Valor econômico, v. 18, n. 4425, 19/01/2018. Política, p. A10.

 

 

Serra decide não disputar eleição

Fernando Taquari e André Guilhermer Vieira

19/01/2018

 

 

O senador José Serra (PSDB-SP) decidiu que não será candidato na eleição de 2018. A informação foi confirmada ontem pela assessoria de imprensa do tucano, que era cotado para concorrer ao governo de São Paulo e até à Presidência da República.

Serra governou São Paulo entre 2007 e 2010 e foi candidato a presidente duas vezes. Ele demonstrava disposição em concorrer novamente ao Palácio dos Bandeirantes.

Há duas semanas, conversou com o governador de São Paulo, Geraldo Alckmin (PSDB). Serra pediu que Alckmin atuasse politicamente para frear as articulações do prefeito de São Paulo, João Doria, no sentido de ser o candidato do partido ao governo estadual. Em troca, dispôs-se a agir para convencer o prefeito de Manaus, Arthur Virgílio Neto, a desistir de desafiar a pré-candidatura de Alckmin à Presidência dentro do PSDB.

Mas o senador abriu mão de concorrer após a família pedir, nos últimos dias, que ele não fosse candidato neste ano.

Eleito em 2014, Serra ainda tem mandato até 2022. No Senado, deve dedicar-se a negociar uma proposta de reforma política. Nos últimos meses, em palestras e eventos, o tucano tem defendido a necessidade de o país implementar o parlamentarismo, bandeira histórica do PSDB.

Tucanos enxergam na desistência do senador em participar da eleição uma tentativa de preservar sua imagem em meio às investigações contra ele no âmbito da Operação Lava-Jato. Citado pelos delatores da Odebrecht, Serra nega qualquer irregularidade.

A saída do senador do páreo favorece o cientista político Luiz Felipe d'Ávila e o secretário de Desenvolvimento Social, Floriano Pesaro, que são por ora os pré-candidatos oficiais do partido.

O maior beneficiado, porém, tende a ser João Doria, que tem sido cortejado por tucanos que entendem que ele é o nome com mais densidade eleitoral no PSDB para fazer a defesa do legado do partido no Estado, iniciado com a gestão de Mário Covas, em 1995. O ex-senador José Aníbal, presidente do Instituto Teotônio Vilela e suplente de Serra, deve procurar o senador na segunda-feira, numa tentativa de reunir condições políticas de entrar na disputa.
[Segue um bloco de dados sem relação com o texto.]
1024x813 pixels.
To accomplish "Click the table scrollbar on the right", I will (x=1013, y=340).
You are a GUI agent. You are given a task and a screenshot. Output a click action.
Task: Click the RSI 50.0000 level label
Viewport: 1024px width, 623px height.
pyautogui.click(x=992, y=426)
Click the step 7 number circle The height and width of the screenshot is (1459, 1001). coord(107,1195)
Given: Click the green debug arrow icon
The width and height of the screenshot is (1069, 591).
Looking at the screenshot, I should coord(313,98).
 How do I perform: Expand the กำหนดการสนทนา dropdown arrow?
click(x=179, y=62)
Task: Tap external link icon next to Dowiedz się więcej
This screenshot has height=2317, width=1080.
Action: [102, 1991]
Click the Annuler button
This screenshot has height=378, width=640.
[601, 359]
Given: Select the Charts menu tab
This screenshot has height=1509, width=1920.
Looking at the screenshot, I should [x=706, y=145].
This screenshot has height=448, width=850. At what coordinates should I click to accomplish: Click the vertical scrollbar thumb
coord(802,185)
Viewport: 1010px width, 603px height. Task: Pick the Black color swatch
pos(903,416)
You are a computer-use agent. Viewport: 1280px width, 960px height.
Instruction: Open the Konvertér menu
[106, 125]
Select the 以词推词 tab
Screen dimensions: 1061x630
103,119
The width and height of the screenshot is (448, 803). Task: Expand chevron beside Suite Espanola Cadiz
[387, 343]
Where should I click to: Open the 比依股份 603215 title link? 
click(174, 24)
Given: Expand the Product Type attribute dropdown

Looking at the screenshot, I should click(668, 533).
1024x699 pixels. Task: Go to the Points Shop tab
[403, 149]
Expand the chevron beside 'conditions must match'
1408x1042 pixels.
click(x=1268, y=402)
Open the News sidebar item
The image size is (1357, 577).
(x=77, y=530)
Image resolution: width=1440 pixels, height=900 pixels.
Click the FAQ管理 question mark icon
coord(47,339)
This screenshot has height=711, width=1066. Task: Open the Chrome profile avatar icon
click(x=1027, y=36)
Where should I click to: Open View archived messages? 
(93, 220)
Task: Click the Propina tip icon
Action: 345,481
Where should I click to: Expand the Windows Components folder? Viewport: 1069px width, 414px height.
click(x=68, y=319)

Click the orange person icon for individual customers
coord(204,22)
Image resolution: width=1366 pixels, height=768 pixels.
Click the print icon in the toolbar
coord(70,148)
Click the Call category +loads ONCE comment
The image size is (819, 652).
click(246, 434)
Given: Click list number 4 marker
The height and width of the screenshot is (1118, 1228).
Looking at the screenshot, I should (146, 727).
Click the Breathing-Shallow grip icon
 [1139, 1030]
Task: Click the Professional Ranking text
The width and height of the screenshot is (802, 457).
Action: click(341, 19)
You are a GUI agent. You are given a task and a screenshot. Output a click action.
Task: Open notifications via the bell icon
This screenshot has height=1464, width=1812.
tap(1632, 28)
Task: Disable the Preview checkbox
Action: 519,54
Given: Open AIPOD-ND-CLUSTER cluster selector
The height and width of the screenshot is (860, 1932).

Com um discurso político e em meio a um clima de campanha, o prefeito lançou ontem o primeiro programa de Parceria Público-Privada de Habitação do município. Com um investimento de R$ 7 bilhões, a iniciativa prevê a construção de 34 mil novas moradias em seis anos.

Em um auditório lotado em sua grande maioria por militantes do presidente da Câmara Municipal, vereador Milton Leite (DEM), Doria disse que o programa vai criar 100 mil novos postos de trabalho. "É disso que o Brasil precisa: emprego e renda", declarou o prefeito, que ressaltou antes que todos os imóveis para habitação serão entregues com geladeira e fogão. "Aqui não tem conversa fiada, promete e não faz. Aqui não tem assistencialismo. Aqui tem verdade", disse Doria.